Wednesday, August 22, 2012

Fast Approaching "Normal"

I'm coming up quick on a very busy few weeks, I feel tired just thinking about it.  First up is Myra's 2nd birthday party over Labor Day weekend.  Fortunately we're just having a casual backyard party without the bells and whistles.  Last year we did a big thing at the local pool but we're taking it a bit easier this go 'round.  That's quickly followed by the first real board meeting of the year for our mothers club.  That will be relatively easy, it's just a matter of getting organized ahead of time mostly.  Then, that evening I'm driving most of the way to Yosemite for my girls backpacking trip.  I'll get up Thursday morning and drive the rest of the way.  I'll have to be crafty and organized to keep everything rolling until I get to Yosemite, then I can drop all the mental stuff and just put one foot in front of the other on the trail.  Add to that I'm behind at work so I'm going in next Wednesday (my day off) to do some catching up.  It's my own fault, not being as efficient lately as I should be.  Anyway, if my blogging trails off over the next few weeks you'll know why. 

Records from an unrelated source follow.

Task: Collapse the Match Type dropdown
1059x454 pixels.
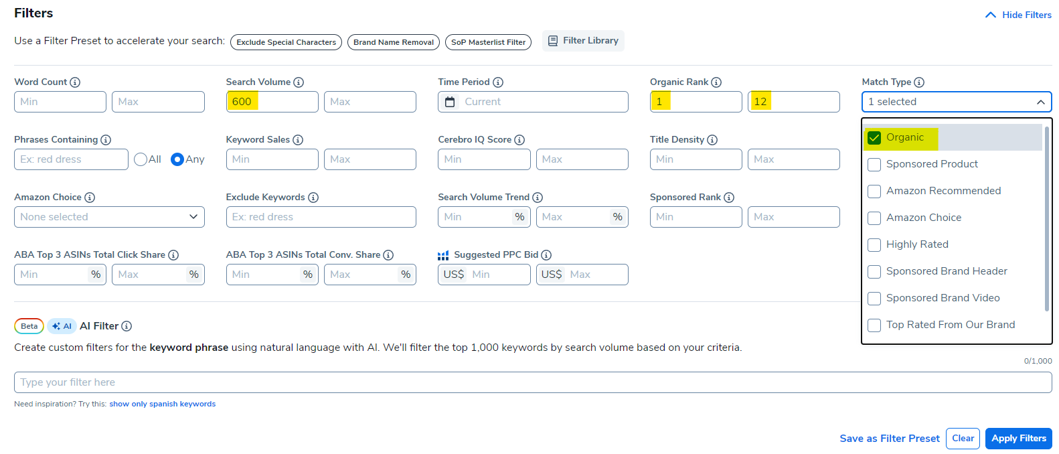Action: pos(1040,102)
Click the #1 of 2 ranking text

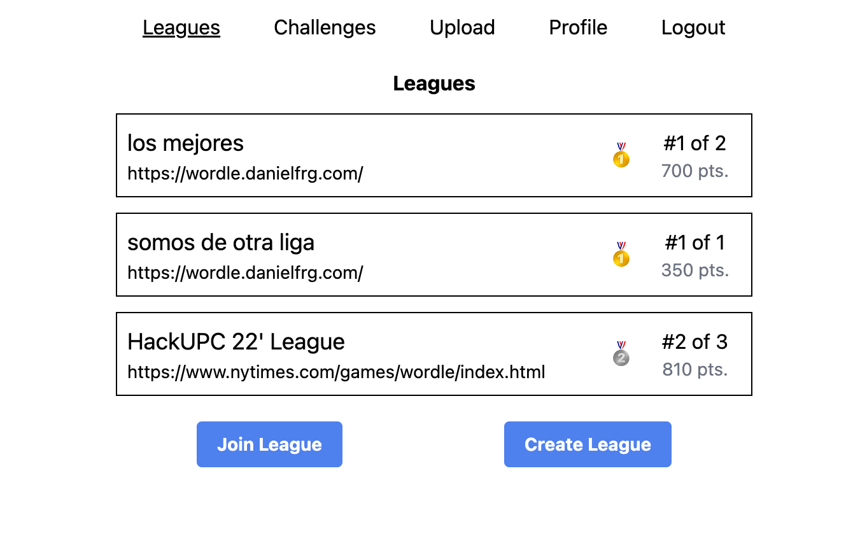click(x=695, y=143)
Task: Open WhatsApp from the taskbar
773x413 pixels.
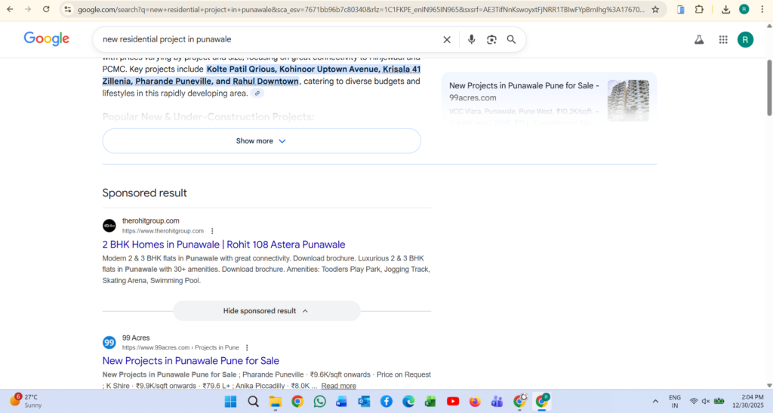Action: (320, 401)
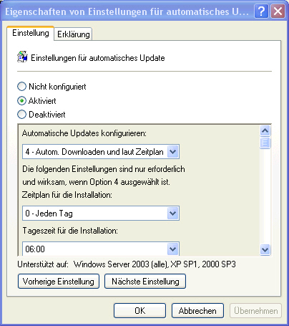The width and height of the screenshot is (289, 326).
Task: Click the dialog title bar text
Action: pos(127,11)
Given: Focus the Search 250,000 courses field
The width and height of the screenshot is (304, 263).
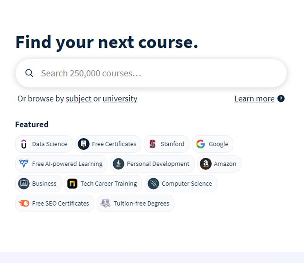Looking at the screenshot, I should 151,73.

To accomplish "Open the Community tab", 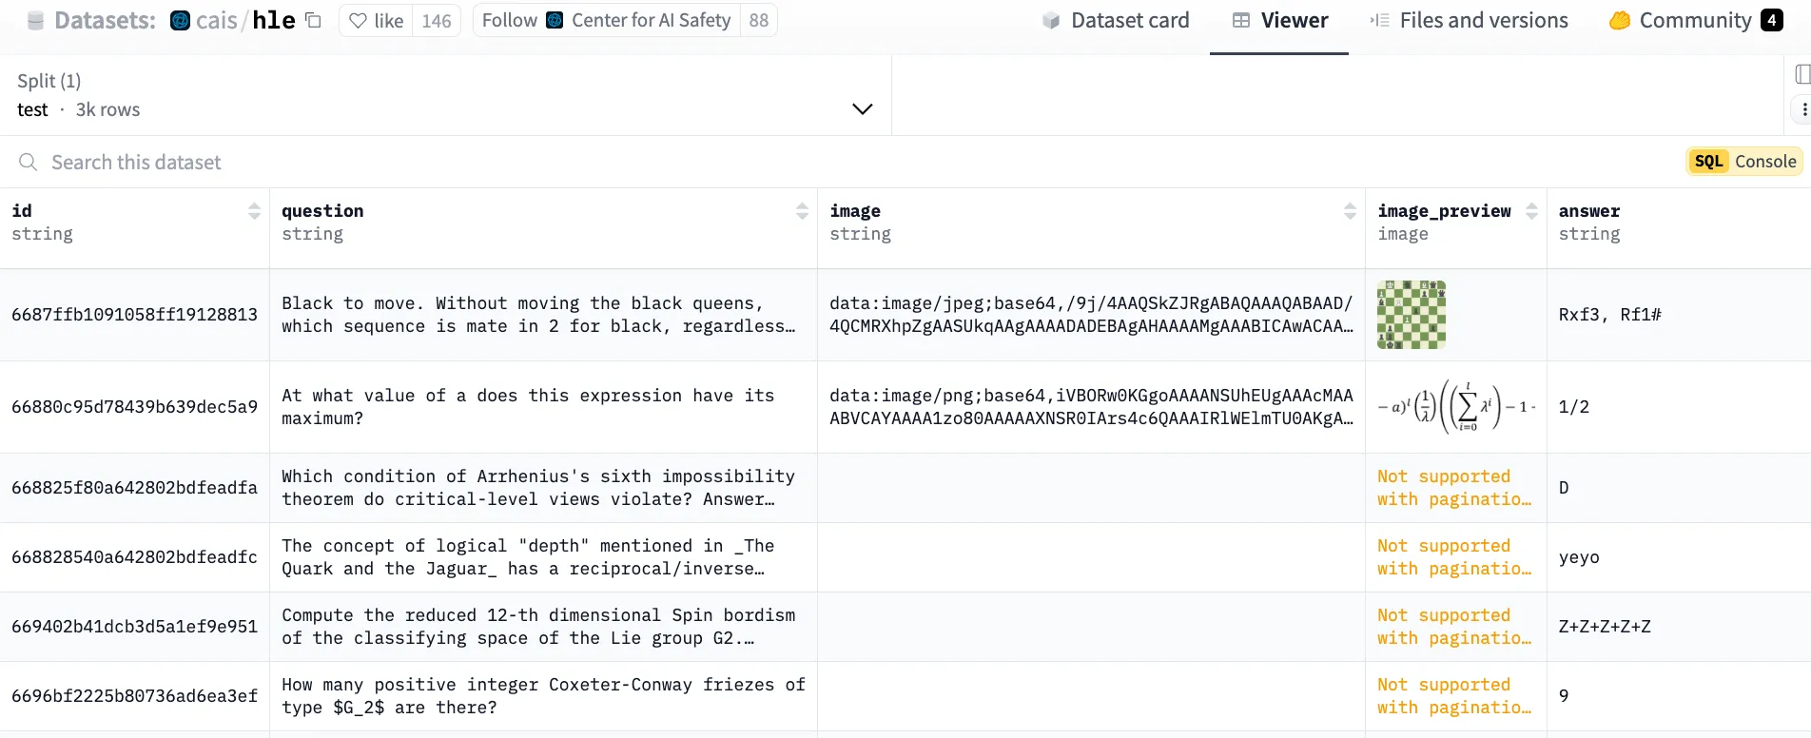I will (x=1695, y=20).
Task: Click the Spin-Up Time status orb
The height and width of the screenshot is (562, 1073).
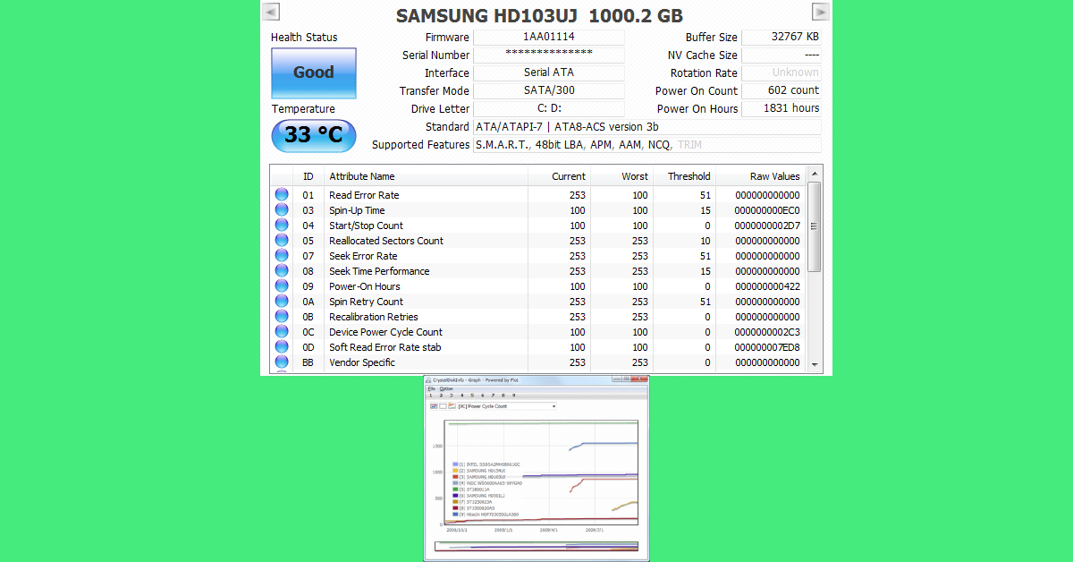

To get back to the topic of the day (food and exercise, what else is there?), things have been going great.  And if I can hang on tonight and resist the incredibly powerful urge I'm feeling to eat a bowl of cereal (that I don't need), I'll be doing even better.  Monday I went to the gym and rode the bike for 25 minutes.  It's the first time since getting sick that I did my "normal" plan, 25 minutes on level 8.  Whew, it was tough!  I was sweating like crazy.  After that I did chest/triceps/core.  I'd forgotten my workout book and had to try and remember my routine.  I remembered everything but dips.  And I did too many pushups.  Three sets, 12, 10 and 8 reps.  Normally I do 10, 9, 8.  Guess I need to do 12, 10, 8 from now on since I know I can.  Overall my workout was good.

My eating (until this afternoon/evening) was very good.  I've been especially motivated and tracking 100% of my food intake.  Take a look at the dinner I made myself Tuesday evening. 

Black beans, quinoa, zucchini, avocado and pico de gallo...Yum!
I really enjoyed that meal, very comfort foody and satisfying.  I've started cooking my quinoa in chicken broth and it's super yummy!  After work I'd gone to the gym and did a 25 minute run on the treadmill.  I gotta admit, it was a challenge.  I found myself watching the clock.  I probably should have done an outdoor run.  I did my normal 6mph but every 5 minutes I did a 7mph interval for one minute.  After the run I did legs/shoulders/core.  I decided to drop curtsy lunges, I felt just the tiniest twinge in my right knee when I did them.  But that was enough to scare me off them, knees garner a lot of respect with me.  So I'm doing side lunges instead (even though they feel really easy so I'm not convinced they are working anything in particular).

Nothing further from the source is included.